A Fresh Look at the Fort Parker Raid of 1836

Fort Parker Image

A Fresh Look at the Fort Parker Raid of 1836
Wednesday, March 29 | 3:30 p.m. | Brazos Hall

A Public Lecture by
Dr. Daniel Gelo

Professor of Anthropology, Stumberg Distinguished University Chair, and Dean of the College of Liberal and Fine Arts at the University of Texas at San Antonio

Sponsored by the Department of History and the Center for the Study of the Southwest

Texas was an independent Republic for just a few years, between 1836 and 1846. This relatively short time span was, however, particularly prolific in producing frontier myths, heroes, and antiheroes, some of which have resisted the test of time surprisingly well. The Comanche Indians of the southern plains are doubtlessly one of the most enduring icons of that mythical legacy. On May 19, 1836, an Indian raid on Fort Parker, in today’s Limestone County, Texas, resulted in the killing and capture of several Anglo settlers, including Cynthia Ann Parker –future mother of the famous Comanche leader Quanah. This fabled incident has become one of the foundational myths of the Texas Republic. Dr. Gelo’s careful scrutiny of eyewitness accounts, and his understanding of indigenous geopolitical strategies at the time will reveal what actually happened at Fort Parker, the exact identity of the attackers, and what their motivations were, redressing both the standard account of the raid and some recent interpretations.

Attendees are encouraged to visit the exhibit “A Land without Borders: The Comanche Range,” produced by a group of Texas State Public History students, currently on display at the Center for the Study of the Southwest in Brazos Hall.

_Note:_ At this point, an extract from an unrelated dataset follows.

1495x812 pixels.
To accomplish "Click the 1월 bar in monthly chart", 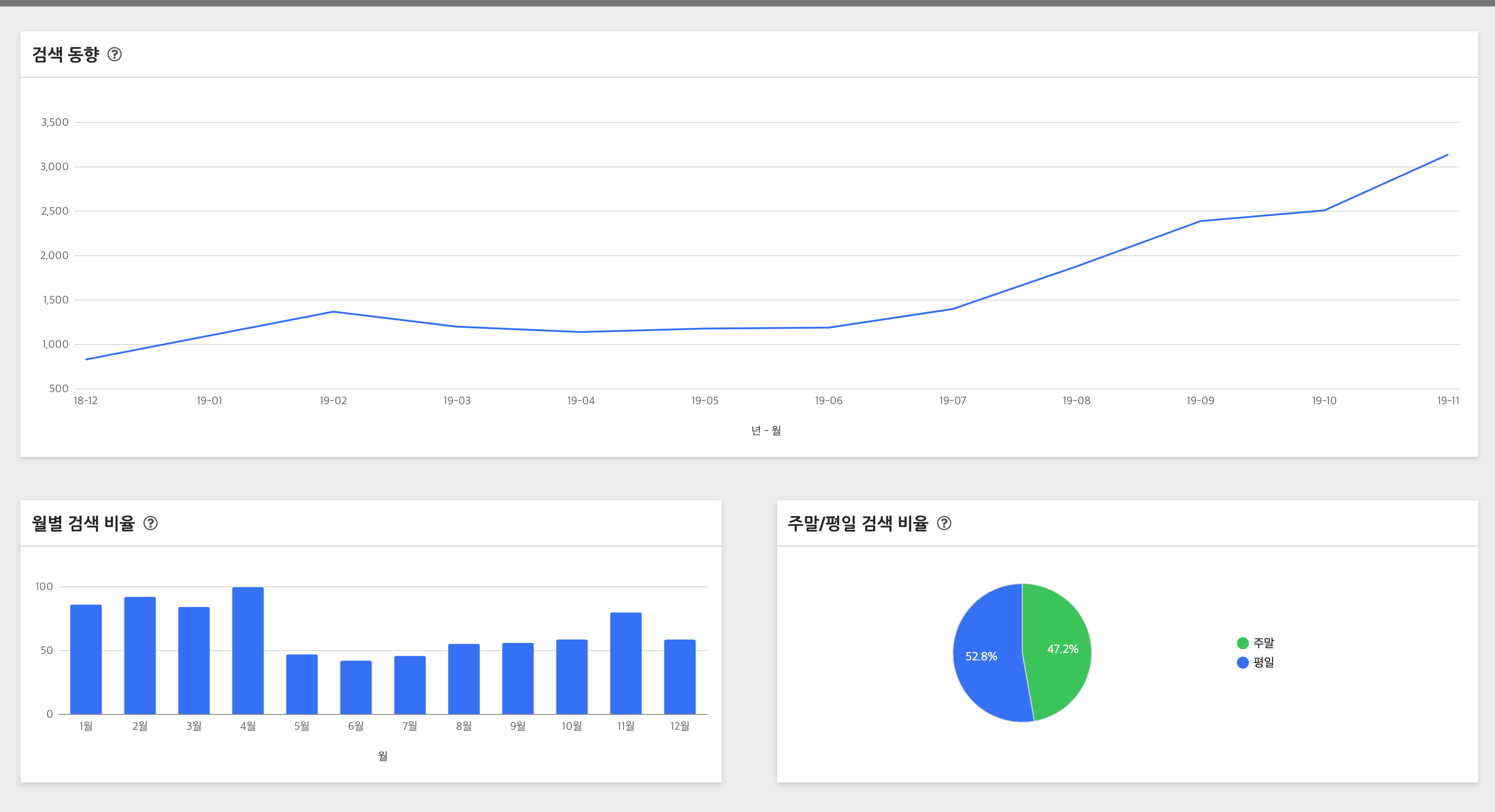I will tap(86, 659).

Daniel Gelo, 2017 Dr. Daniel Gelo is Professor of Anthropology, Stumberg Distinguished University Chair, and Dean of the College of Liberal and Fine Arts at the University of Texas at San Antonio, where he has taught and researched since 1988. He holds a Ph.D. in anthropology from Rutgers University, and is a recognized authority on the history and culture of the Plains Indians. His scholarship concerns also cognitive anthropology and the symbolic analysis of expressive forms such as myth, ritual, language, music, and visual materials. He has conducted fieldwork with Comanche people since 1982, being also the only anthropologist to have conducted fieldwork in all four main Indian communities in Texas: the Tigua, Kickapoo, and Alabama-Coushatta reservations, and the urban Indian enclave in Dallas. His publications include Comanches in the New West, 1896-1908 (1999), Texas Indian Trails (2003), and Indians of the Great Plains (2012). His work has been published in Journal of American History, Ethnohistory, Southwestern Historical Quarterly, American Indian Quarterly, American Ethnologist, Current Anthropology, Journal of American Folklore, etc. He is the author of the premier entry on the Comanches in the Human Relations Area Files, the most important ethnographic database available on-line. Dr. Gelo also researched and co-wrote three award-winning film documentaries on Texas Indians for public television, and he is the co-author of a national elementary textbook series, contributing to six national and state social studies texts for grades 3-6 published in 1997. His work has been funded by the Wenner-Gren Foundation for Anthropological Research, Inc., the National Endowment for the Humanities, and Humanities Texas. He has earned numerous recognitions.